Supplied text =
================

The world has been given a sobering reminder of the devastating backdrop to the Paris Olympics as the worst kind of record is made.

Hurdler Viktoriya Tkachuk and high jumper Vladyslav Lavskyy will compete in Paris. Pictures: Getty
Hurdler Viktoriya Tkachuk and high jumper Vladyslav Lavskyy will compete in Paris. Pictures: Getty

When 9000 athletes float down the River Seine on Saturday morning (AEST) one of the biggest cheers will be when the Ukraine flag appears.

Ukraine is sending its smallest ever team to the Olympic Games – and revealed a horrific death toll due to the Russian invasion of its country.

Despite heavily disrupted preparations, with some athletes leaving Ukraine, others being killed and training facilities destroyed since Russia invaded on February 24, 2022, Ukraine is still sending a 143-strong team to Paris.

“We are proud of our team - the men and women who, despite this war of aggression, managed to prepare for the Olympics and show the spirit of all Ukrainians,” President Volodymyr Zelensky wrote on social media.

“They have our will to win and Ukrainian character.”

Mykhailo Podolyak, an advisor to Zelensky, stated on social media on Friday that the war had killed 487 Ukrainian athletes.

================

Source material =
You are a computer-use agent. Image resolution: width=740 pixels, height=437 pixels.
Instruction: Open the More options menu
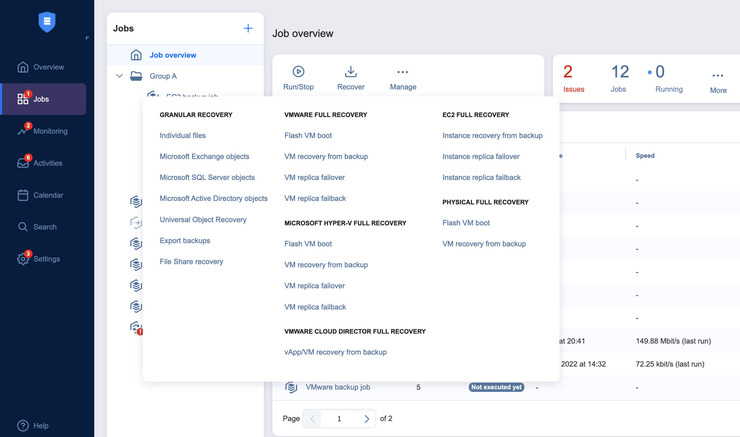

================

Challenges =
(1) Translate this sentence from the article on Ukraine's Olympic team into Spanish: "When 9000 athletes float down the River Seine on Saturday morning (AEST) one of the biggest cheers will be when the Ukraine flag appears."
(2) In the article on Ukraine's Olympic team, transcribe the stretch from "When 9000 athletes" through "487 Ukrainian athletes.".
(3) Go on with the article on Ukraine's Olympic team from the point where it stops.

Results of the tasks =
(1) Cuando 9000 atletas naveguen por el río Sena el sábado por la mañana (AEST), una de las mayores ovaciones será cuando aparezca la bandera de Ucrania.

(2)
When 9000 athletes float down the River Seine on Saturday morning (AEST) one of the biggest cheers will be when the Ukraine flag appears.

Ukraine is sending its smallest ever team to the Olympic Games – and revealed a horrific death toll due to the Russian invasion of its country.

Despite heavily disrupted preparations, with some athletes leaving Ukraine, others being killed and training facilities destroyed since Russia invaded on February 24, 2022, Ukraine is still sending a 143-strong team to Paris.

“We are proud of our team - the men and women who, despite this war of aggression, managed to prepare for the Olympics and show the spirit of all Ukrainians,” President Volodymyr Zelensky wrote on social media.

“They have our will to win and Ukrainian character.”

Mykhailo Podolyak, an advisor to Zelensky, stated on social media on Friday that the war had killed 487 Ukrainian athletes.

(3)
Hurdler Viktoriya Tkachuk and high jumper Vladyslav Lavskyy will compete in Paris. Pictures: Getty
Hurdler Viktoriya Tkachuk and high jumper Vladyslav Lavskyy will compete in Paris. Pictures: Getty

Among the athletes that have managed to qualify for the Olympics, many had to train away from Ukraine to escape the war and have been unable to see their families.

Athletic events have the highest number of Ukraine participants with 25, while there is a single badminton representative, 20-year-old Polina Buhrova.

“When we read news, we feel very upset,” Buhrova told the AP.

“But it’s also our power and our possibility to show how strong we are that we are here, that we are going to fight until the end.”

French President Emmanuel Macron has been one of Ukraine’s biggest, powerful supporters and has pledged “unconditional support” as well as military aid.

France’s policy of directly opposing Russia has been popular in the country and Ukraine’s athletes will be among those to steal the show.

Because of the stand against the Kremlin, there is a high likelyhood of cyber attacks on the Olympics host nation.

French security forces have warned for months of the danger of attacks aimed at destabilising the Games.

Suspicion will fall on Russia, whose team is banned from Paris in response to the invasion.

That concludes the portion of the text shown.